Growing gold

Mina Tamang lives in Baluwapati, Nepal, with her father, mother in law, husband and son. Agriculture was the only source of income for Mina's family but poor productivity of the traditional crops (maize, millet and paddy) and degradation of the soil meant that they couldn’t earn enough to make a living.

Mina and her husband didn’t know how to grow vegetables so they had to purchase them. This meant that they often didn’t eat any vegetables at all and as a result Mina’s son was malnourished and unwell.
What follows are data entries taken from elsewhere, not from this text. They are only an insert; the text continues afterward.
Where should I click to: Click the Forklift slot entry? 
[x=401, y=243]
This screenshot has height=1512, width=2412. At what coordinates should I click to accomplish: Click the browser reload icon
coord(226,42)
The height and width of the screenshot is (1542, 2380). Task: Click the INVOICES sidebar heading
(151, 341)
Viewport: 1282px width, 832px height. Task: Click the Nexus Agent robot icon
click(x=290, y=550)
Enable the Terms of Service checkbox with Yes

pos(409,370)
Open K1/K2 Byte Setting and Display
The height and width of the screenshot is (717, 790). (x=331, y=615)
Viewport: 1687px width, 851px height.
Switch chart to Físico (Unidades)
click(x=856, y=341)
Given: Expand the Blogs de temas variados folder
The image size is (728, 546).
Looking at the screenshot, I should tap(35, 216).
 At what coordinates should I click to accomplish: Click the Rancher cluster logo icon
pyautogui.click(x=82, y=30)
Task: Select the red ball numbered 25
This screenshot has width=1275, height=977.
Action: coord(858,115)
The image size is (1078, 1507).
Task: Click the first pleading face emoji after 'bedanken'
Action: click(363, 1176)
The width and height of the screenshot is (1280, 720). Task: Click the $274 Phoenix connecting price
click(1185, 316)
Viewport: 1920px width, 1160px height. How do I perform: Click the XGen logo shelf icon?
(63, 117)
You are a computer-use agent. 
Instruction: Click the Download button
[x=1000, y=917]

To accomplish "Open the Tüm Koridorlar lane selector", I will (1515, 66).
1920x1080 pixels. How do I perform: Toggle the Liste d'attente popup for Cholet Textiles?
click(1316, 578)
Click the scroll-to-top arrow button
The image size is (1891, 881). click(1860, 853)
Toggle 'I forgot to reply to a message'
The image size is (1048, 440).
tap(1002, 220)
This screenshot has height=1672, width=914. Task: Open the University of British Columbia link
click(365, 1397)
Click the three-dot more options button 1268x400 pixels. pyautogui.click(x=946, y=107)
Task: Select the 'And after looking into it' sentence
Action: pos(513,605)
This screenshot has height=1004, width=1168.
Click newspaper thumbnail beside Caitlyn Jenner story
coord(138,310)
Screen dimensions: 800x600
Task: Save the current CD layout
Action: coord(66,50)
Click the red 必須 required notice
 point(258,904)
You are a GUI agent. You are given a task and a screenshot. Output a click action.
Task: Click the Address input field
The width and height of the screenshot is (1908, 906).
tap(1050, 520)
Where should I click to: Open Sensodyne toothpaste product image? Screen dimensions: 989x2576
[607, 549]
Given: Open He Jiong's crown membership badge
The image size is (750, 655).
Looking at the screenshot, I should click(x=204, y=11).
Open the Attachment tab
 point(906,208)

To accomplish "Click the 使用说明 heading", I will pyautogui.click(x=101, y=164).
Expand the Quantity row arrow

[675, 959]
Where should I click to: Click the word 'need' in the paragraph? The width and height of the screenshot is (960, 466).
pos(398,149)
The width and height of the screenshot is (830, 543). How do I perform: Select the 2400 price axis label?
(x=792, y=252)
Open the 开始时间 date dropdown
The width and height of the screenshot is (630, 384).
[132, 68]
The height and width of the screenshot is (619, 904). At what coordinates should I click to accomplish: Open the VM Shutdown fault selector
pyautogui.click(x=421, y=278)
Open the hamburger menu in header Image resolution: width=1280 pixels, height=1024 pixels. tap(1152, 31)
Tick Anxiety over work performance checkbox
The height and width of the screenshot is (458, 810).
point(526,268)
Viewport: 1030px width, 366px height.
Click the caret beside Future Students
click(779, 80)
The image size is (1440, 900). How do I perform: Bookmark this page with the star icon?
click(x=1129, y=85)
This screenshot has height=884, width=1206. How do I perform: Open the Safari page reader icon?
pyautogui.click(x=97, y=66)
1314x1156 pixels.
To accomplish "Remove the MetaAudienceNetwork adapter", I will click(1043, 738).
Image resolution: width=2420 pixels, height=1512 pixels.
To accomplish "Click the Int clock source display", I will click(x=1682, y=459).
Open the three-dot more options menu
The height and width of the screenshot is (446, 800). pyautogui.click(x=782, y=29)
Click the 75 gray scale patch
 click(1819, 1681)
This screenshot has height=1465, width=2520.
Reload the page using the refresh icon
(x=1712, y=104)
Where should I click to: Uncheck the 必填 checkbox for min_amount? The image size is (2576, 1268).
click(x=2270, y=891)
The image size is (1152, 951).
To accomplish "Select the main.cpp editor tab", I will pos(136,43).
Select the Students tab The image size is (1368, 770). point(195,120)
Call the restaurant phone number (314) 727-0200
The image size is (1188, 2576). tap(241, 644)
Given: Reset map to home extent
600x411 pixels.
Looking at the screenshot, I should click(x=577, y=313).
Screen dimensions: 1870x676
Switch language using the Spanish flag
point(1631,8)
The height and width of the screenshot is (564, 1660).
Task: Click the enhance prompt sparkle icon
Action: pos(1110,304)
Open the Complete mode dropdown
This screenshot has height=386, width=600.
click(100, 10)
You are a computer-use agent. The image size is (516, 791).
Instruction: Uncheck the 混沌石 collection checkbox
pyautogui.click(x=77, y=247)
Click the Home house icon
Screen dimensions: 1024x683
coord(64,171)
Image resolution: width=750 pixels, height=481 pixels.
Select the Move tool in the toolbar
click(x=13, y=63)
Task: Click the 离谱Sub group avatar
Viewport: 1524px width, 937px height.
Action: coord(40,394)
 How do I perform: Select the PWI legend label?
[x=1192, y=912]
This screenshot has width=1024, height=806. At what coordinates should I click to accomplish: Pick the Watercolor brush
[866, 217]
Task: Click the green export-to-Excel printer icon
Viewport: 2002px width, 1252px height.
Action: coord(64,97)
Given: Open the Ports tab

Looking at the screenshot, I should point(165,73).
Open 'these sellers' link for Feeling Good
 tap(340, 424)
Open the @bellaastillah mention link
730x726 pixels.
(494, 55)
In 2006, Mina became a member of a women’s group established by Tearfund’s partner Share and Care. She was later selected to be coordinator of the group. Her group started saving some money and, after receiving training, they started to grow vegetables. Recognising the enthusiasm of the group, Share and Care helped them to establish a nursery so they could grow vegetable seedlings commercially. Mina and her group now earn 150,000 Nepalese Rupees (£130) per year selling seedlings and vegetables and they are sharing their agricultural knowledge with other women’s groups in the community.

Mina and her family are happy with the income that they are now making through agriculture. They have started to consume green vegetables daily and her son's health is progressing. She says,

"Nothing is impossible if we really want to do it. If we are dedicated, we can grow gold in our soil."